### [Short problem 1]
Reproduce verbatim the part of the Switzerland trip report that opens with the words containing "Change at Disentis" and closes with "the station platform.".

### [Document excerpt]
------

# 5 days in Switzerland.



## Neil_M (Dec 20, 2009)

Bit of a last minute plan, had some days with nothing much to do, the weather forecast was good, if cold, the Hotel Grishuna at Filisur had rooms available, and BA managed to offer a reasonable fare.

Flight on time, near enough, to Zurich, but slightly delayed getting off due to the plane door sticking shut! Oh well...

Weather overcast and snowing, not much good for photos, so decided to head to Filisur via the scenic route.

Zurich airport to Zurich on a double deck IC train, Zurich to Arth Goldau on an Italian Pendilino tilting train, Arth Goldau to Goschenen on an SBB IR train with a few older coaches on the front with the fully opening windows, then onto the metre gauge MGB line up the steep hill to Andermatt then change trains and over Oberalppass to Disentis, burst through the clouds near Oberalppass into bright sunlight and very deep snow, this was the area the train was knocked off the rails by an avalanche a week or so ago!

Change at Disentis onto the RhB system, and then again at Reichenau-Tamins onto a St Moritz bound train for the last leg to Filisur and the Hotel Grishuna on the end of the station platform.

The next 3 days was spend riding the RhB network and grabbing a few photos, mostly wonderful sunshine although it did get down to -26c at night! h34r:

Friday walked between Bever and Celerina, not far from St Moritz, in wonderful sunshine and crispy snow under foot, magical!

Had a few trips over the Bernina Pass, possibly my favourite route I have travelled on so far, and the restaurant at Alp Grum was open as well, which was most welcome...

------

### [Text and element pointing records]
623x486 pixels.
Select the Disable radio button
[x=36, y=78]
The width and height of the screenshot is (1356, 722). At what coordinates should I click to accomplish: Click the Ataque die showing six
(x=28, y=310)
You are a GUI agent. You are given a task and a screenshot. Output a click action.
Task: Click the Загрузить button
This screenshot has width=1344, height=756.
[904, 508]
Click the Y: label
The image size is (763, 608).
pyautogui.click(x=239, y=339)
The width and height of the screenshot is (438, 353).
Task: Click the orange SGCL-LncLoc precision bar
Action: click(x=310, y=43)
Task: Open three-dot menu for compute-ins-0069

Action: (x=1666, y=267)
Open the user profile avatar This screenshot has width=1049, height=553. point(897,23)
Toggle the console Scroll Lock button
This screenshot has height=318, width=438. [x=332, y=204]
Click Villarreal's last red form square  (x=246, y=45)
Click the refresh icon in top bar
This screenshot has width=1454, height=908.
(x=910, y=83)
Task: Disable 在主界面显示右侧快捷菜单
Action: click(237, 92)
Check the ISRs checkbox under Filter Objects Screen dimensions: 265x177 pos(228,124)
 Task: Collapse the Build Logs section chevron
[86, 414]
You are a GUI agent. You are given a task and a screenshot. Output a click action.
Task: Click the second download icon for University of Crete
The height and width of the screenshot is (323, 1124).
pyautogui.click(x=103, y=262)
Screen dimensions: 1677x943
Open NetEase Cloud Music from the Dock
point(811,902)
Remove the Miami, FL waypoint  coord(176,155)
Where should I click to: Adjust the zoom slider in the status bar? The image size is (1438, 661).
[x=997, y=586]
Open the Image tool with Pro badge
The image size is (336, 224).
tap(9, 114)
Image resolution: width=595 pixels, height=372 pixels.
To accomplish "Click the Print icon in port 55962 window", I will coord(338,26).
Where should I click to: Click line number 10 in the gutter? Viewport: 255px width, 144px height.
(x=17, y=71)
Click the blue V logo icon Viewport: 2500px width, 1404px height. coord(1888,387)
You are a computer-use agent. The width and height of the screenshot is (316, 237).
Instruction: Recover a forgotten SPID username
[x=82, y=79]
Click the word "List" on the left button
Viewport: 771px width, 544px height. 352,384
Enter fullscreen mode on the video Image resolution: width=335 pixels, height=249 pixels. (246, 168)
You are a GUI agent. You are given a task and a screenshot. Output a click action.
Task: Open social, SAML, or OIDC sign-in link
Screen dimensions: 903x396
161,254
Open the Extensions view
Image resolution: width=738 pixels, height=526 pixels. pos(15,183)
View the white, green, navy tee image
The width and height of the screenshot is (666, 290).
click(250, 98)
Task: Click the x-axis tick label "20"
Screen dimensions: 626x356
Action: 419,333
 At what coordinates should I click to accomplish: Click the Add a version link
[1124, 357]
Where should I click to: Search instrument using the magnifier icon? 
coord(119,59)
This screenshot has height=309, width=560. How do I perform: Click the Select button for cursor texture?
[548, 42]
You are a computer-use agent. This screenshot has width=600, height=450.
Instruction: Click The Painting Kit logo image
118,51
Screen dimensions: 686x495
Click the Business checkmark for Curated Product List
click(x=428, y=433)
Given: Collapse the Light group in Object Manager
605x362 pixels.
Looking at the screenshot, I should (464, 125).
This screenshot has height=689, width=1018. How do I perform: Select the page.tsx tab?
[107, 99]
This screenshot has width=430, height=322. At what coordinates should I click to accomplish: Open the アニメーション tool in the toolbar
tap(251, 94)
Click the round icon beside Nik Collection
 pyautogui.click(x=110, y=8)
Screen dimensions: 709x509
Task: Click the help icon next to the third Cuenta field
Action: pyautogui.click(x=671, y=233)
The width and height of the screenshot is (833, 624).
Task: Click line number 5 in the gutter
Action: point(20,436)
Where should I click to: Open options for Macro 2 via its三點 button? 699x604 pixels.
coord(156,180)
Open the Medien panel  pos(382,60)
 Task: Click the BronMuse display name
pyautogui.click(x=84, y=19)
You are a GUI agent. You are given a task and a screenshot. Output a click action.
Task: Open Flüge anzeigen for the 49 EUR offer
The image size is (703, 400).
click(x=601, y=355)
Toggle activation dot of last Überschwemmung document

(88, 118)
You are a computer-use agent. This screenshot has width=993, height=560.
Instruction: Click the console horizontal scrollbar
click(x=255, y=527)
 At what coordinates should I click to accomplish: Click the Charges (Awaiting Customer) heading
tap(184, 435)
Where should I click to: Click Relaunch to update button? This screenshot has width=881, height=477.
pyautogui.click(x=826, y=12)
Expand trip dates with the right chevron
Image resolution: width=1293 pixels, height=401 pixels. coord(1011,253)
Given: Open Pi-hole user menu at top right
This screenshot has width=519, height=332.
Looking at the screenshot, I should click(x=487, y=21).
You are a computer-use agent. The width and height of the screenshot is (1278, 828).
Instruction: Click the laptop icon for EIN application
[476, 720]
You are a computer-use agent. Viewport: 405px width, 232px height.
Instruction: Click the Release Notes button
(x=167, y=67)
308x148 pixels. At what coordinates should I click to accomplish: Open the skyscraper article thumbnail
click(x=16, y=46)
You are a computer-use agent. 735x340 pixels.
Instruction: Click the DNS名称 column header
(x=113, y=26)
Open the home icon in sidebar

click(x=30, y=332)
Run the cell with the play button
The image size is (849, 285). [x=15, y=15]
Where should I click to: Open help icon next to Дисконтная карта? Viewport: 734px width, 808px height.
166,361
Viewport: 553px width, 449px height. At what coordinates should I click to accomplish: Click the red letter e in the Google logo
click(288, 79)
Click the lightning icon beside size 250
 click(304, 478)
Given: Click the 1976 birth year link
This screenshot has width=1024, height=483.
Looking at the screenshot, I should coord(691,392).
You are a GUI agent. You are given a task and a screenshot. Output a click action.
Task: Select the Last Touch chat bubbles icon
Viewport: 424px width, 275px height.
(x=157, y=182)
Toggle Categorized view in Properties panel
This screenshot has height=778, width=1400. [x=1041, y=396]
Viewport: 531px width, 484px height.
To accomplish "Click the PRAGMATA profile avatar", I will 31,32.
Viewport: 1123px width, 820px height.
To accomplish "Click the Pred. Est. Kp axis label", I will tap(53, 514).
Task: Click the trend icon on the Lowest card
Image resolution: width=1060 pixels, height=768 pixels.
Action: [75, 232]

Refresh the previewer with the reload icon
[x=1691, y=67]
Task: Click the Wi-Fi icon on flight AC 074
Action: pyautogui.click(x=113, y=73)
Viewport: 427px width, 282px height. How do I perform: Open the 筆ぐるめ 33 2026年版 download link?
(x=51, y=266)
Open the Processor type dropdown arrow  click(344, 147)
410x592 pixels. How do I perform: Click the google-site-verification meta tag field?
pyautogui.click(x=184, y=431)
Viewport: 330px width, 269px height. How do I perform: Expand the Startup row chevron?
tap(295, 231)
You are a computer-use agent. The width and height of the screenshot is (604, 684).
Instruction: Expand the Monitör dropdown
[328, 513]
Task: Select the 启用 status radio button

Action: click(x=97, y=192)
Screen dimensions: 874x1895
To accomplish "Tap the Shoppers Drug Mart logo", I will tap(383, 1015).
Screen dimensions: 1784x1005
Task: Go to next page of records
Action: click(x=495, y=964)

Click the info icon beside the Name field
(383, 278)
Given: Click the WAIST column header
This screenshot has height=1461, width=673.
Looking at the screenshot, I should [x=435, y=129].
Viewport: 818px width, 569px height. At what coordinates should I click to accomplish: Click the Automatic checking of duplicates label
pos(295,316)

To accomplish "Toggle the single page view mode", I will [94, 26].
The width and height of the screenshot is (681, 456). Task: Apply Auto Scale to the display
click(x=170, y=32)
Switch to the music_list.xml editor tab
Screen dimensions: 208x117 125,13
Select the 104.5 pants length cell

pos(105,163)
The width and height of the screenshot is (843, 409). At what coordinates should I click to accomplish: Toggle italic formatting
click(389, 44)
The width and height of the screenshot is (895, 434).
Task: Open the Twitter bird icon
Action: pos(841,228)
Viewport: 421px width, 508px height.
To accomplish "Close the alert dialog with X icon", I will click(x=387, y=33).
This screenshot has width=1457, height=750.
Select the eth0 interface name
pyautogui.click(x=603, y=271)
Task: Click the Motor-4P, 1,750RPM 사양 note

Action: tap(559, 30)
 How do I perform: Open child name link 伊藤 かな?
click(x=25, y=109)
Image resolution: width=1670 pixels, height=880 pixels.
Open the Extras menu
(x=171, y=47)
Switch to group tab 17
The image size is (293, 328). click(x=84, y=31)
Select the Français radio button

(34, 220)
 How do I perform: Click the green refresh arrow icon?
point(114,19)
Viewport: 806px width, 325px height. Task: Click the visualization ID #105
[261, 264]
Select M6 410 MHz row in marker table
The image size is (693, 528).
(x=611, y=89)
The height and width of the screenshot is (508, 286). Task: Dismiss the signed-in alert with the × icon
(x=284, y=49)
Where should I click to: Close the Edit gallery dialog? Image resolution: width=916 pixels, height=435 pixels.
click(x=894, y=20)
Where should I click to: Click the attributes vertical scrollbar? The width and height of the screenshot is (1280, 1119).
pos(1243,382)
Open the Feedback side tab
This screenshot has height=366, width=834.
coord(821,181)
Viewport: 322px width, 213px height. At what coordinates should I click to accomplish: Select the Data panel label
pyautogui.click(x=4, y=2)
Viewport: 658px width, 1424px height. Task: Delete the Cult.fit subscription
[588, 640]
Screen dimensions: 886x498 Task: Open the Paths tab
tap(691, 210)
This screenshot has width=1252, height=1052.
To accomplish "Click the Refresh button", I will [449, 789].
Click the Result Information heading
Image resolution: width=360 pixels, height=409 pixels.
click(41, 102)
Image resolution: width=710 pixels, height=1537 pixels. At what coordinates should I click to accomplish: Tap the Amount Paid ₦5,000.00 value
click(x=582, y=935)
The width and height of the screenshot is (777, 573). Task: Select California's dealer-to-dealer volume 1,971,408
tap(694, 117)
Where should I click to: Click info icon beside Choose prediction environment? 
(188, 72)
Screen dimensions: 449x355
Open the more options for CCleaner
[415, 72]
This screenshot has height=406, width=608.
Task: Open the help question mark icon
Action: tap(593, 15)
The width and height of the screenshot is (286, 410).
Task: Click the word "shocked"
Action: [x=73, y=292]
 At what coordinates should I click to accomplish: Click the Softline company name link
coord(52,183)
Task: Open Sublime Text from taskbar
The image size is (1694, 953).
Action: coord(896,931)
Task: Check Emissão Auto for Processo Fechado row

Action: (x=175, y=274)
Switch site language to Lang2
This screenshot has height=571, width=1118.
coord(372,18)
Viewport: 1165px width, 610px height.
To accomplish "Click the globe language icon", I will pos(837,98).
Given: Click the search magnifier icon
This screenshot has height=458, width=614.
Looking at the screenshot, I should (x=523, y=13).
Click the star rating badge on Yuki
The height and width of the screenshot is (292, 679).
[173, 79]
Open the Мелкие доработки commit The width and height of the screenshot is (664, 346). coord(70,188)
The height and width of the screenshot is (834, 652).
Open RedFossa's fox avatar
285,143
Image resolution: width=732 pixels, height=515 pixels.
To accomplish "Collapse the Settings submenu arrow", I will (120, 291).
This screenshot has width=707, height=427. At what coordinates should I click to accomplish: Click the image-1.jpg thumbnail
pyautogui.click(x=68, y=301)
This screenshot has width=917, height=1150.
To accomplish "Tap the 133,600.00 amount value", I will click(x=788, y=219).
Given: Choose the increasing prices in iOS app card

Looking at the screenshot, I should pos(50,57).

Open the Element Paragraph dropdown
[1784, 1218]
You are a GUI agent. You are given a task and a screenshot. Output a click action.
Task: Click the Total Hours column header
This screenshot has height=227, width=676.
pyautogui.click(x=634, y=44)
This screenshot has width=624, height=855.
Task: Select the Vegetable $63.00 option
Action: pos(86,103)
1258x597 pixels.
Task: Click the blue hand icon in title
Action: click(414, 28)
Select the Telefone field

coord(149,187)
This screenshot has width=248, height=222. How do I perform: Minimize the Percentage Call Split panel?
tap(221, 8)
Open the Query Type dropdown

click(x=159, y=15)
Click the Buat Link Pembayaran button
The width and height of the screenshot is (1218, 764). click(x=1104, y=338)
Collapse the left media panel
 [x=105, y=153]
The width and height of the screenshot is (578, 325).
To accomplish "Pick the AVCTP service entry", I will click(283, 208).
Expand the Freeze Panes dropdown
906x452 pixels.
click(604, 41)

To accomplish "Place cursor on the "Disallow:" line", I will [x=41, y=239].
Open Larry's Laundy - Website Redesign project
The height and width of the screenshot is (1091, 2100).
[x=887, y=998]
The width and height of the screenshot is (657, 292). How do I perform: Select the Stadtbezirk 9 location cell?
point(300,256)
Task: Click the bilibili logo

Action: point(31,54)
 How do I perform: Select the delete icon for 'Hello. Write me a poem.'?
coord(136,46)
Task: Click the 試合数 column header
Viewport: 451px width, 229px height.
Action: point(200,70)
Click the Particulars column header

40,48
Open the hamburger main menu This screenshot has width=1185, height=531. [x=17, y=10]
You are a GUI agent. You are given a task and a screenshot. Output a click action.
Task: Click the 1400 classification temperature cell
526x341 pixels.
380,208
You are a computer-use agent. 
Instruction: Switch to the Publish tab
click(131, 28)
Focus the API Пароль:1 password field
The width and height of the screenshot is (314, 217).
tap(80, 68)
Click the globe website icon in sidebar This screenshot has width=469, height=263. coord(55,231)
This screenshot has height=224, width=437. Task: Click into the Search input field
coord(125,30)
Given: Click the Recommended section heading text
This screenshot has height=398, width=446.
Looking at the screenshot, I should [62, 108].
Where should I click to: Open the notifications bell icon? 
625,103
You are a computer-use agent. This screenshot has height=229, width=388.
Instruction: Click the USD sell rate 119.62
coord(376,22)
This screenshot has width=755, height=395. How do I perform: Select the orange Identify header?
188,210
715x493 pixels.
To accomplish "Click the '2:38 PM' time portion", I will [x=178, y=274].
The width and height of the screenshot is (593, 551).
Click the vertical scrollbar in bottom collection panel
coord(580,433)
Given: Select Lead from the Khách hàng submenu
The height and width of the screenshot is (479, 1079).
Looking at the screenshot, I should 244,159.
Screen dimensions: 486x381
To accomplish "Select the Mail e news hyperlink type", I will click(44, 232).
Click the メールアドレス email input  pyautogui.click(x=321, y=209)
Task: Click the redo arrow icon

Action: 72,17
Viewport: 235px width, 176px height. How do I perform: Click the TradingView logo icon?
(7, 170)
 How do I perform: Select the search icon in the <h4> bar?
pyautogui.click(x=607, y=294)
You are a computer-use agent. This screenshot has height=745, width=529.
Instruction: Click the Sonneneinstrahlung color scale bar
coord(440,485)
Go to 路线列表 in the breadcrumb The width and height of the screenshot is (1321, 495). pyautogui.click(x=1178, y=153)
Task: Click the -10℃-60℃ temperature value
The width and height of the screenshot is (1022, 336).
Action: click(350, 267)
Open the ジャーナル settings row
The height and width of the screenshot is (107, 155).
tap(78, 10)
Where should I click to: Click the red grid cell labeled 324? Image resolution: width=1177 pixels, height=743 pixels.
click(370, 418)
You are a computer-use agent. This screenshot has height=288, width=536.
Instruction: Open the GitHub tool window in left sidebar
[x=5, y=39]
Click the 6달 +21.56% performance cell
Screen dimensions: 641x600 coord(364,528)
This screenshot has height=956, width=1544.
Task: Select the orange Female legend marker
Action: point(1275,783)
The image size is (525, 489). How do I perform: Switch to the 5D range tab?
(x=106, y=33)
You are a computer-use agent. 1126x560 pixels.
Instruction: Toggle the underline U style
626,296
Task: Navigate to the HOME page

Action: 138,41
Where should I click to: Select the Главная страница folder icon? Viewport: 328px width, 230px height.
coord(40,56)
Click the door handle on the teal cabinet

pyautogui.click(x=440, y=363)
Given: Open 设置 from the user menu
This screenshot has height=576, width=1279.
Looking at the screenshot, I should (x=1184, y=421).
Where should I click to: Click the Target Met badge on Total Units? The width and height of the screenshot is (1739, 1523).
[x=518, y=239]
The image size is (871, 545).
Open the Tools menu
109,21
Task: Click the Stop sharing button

------

### [Short problem 2]
In the records, rewrite the part that opens with the line containing "Viewport: 427px width, 282px" and closes with the line containing "will [94, 26].", replacing "dropdown" with "drop-down" and leaving everything else unchanged.

### [Full answer 1]
Change at Disentis onto the RhB system, and then again at Reichenau-Tamins onto a St Moritz bound train for the last leg to Filisur and the Hotel Grishuna on the end of the station platform.

### [Full answer 2]
Viewport: 427px width, 282px height. How do I perform: Open the 筆ぐるめ 33 2026年版 download link?
(x=51, y=266)
Open the Processor type drop-down arrow  click(344, 147)
410x592 pixels. How do I perform: Click the google-site-verification meta tag field?
pyautogui.click(x=184, y=431)
Viewport: 330px width, 269px height. How do I perform: Expand the Startup row chevron?
tap(295, 231)
You are a computer-use agent. The width and height of the screenshot is (604, 684).
Instruction: Expand the Monitör drop-down
[328, 513]
Task: Select the 启用 status radio button

Action: click(x=97, y=192)
Screen dimensions: 874x1895
To accomplish "Tap the Shoppers Drug Mart logo", I will tap(383, 1015).
Screen dimensions: 1784x1005
Task: Go to next page of records
Action: click(x=495, y=964)

Click the info icon beside the Name field
(383, 278)
Given: Click the WAIST column header
This screenshot has height=1461, width=673.
Looking at the screenshot, I should [x=435, y=129].
Viewport: 818px width, 569px height. At what coordinates should I click to accomplish: Click the Automatic checking of duplicates label
pos(295,316)

To accomplish "Toggle the single page view mode", I will [94, 26].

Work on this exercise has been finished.